Prompt 1:
Answer these from the Tools documentation below.
(a) Under what name is the class automatically instantiated when PyMuPDF is imported?
(b) In which MuPDF version was support for gen_id dropped?
(c) In which PyMuPDF version was set_annot_stem() introduced?

=== Source excerpt ===

Tools

This class is a collection of utility methods and attributes, mainly around memory management. To simplify and speed up its use, it is automatically instantiated under the name TOOLS when PyMuPDF is imported.

Method / Attribute

Description

Tools.gen_id()

generate a unique identifyer

Tools.image_profile()

report basic image properties

Tools.store_shrink()

shrink the storables cache 1

Tools.mupdf_warnings()

return the accumulated MuPDF warnings

Tools.mupdf_display_errors()

return the accumulated MuPDF warnings

Tools.reset_mupdf_warnings()

empty MuPDF messages on STDOUT

Tools.set_aa_level()

set the anti-aliasing values

Tools.set_annot_stem()

set the prefix of new annotation / link ids

Tools.set_small_glyph_heights()

search and extract small bbox heights

Tools.show_aa_level()

return the anti-aliasing values

Tools.fitz_config

configuration settings of PyMuPDF

Tools.store_maxsize

maximum storables cache size

Tools.store_size

current storables cache size

Class API

class Tools
gen_id()

A convenience method returning a unique positive integer which will increase by 1 on every invocation. Example usages include creating unique keys in databases - its creation should be faster than using timestamps by an order of magnitude.

Note

MuPDF has dropped support for this in v1.14.0, so we have re-implemented a similar function with the following differences:

  • It is not part of MuPDF’s global context and not threadsafe (not an issue because we do not support threads in PyMuPDF anyway).

  • It is implemented as int. This means that the maximum number is sys.maxsize. Should this number ever be exceeded, the counter starts over again at 1.

Return type

int

Returns

a unique positive integer.

set_annot_stem(stem=None)

(New in v1.18.6)

Set or inquire the prefix for the id of new annotations, fields or links.

===

Prompt 2: In the records below, change "phone number" to "telephone number" in the stretch from the line containing "1142x814 pixels. At" through the line containing "pyautogui.click(x=236, y=126)", leaving everything else unchanged. Return only those lines.

=== Data provided ===

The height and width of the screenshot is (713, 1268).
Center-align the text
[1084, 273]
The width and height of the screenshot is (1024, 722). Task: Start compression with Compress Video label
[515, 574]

===
=== Data provided ===

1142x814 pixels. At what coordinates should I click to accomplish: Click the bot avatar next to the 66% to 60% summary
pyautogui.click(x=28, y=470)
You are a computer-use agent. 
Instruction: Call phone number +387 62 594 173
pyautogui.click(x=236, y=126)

===

Complete answer 1:
(a) TOOLS
(b) v1.14.0
(c) v1.18.6

Complete answer 2:
1142x814 pixels. At what coordinates should I click to accomplish: Click the bot avatar next to the 66% to 60% summary
pyautogui.click(x=28, y=470)
You are a computer-use agent. 
Instruction: Call telephone number +387 62 594 173
pyautogui.click(x=236, y=126)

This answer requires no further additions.